Source excerpt.

Willian Chan

    Willian Chan

    1 year ago
    Hello everyone, I'm stuck in an error when running my flow with helper scripts from  
    GitLab
      The UI tells me: 
    Failed to load and execute Flow's environment: ModuleNotFoundError("No module named 'mail_client'")
     . The main problem here is that the file mail_client.py is not present in the agent, and for me it is impracticable to send each auxiliary script to the agent (there is going to be a lot of flows) The structure of the repository:
    gitlab-repository/
    ├── flow.py
    └── mail_client.py
    Inside my flow.py it imports the mail_client:
    from mail_client import MailClient
    ...
    ...
    The configuration for 
    GitLab
     storage:
    flow.storage = GitLab(
        repo="XXXXX",
        host="XXXXX",
        path="flow.py",
        secrets=["GITLAB_ACCESS_TOKEN"]
    )
    I need the agent to be able to pull the entire repository because there will be many processes being inserted in the prefect and there is no way to change the agent with each modification in a process. does anyone have any solution for this? Thanks
    Kevin Kho

    Kevin Kho

    1 year ago
    Hi @Willian Chan, just a friendly reminder to post large details in threads so they don’t crowd the Slack. The Gitlab Storage only sees the file of your flow. For this type of setup: the recommended approach is to package them with
    Docker
    . This documentation may help: https://docs.prefect.io/orchestration/recipes/configuring_storage.html#including-other-python-scripts
    There is an issue for this here: https://github.com/PrefectHQ/prefect/issues/4328
    Willian Chan

    Willian Chan

    1 year ago
    Thanks for the response Kevin! the problem I have with this solution is that every time the flow changes it will be necessary to build a new docker image
    do you have any tips for changing the agent code to pull the entire repository? I can contribute to the project if I manage to make the modification
    Kevin Kho

    Kevin Kho

    1 year ago
    The new docker image would be best practice, but if you want to circumvent that, there was a comment from earlier today where the person packaged their code into a library and installed that library in the agent that the flow would run on.

Information shown.
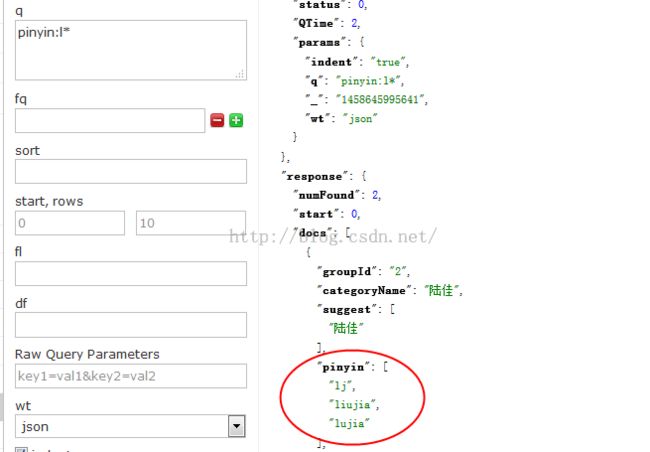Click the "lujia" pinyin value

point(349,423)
--
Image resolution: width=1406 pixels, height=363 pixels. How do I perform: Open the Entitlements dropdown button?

Stated problem.
Answer these questions about the forum thread on the GitLab storage error:
(a) Which module does the error message report as missing?
(b) With what does Kevin Kho recommend packaging the helper scripts?
(c) What drawback of that approach does Willian Chan point out?
Answer using only the forum thread, not the rows.

Exercise result.
(a) mail_client
(b) Docker
(c) A new Docker image would have to be built every time the flow changes.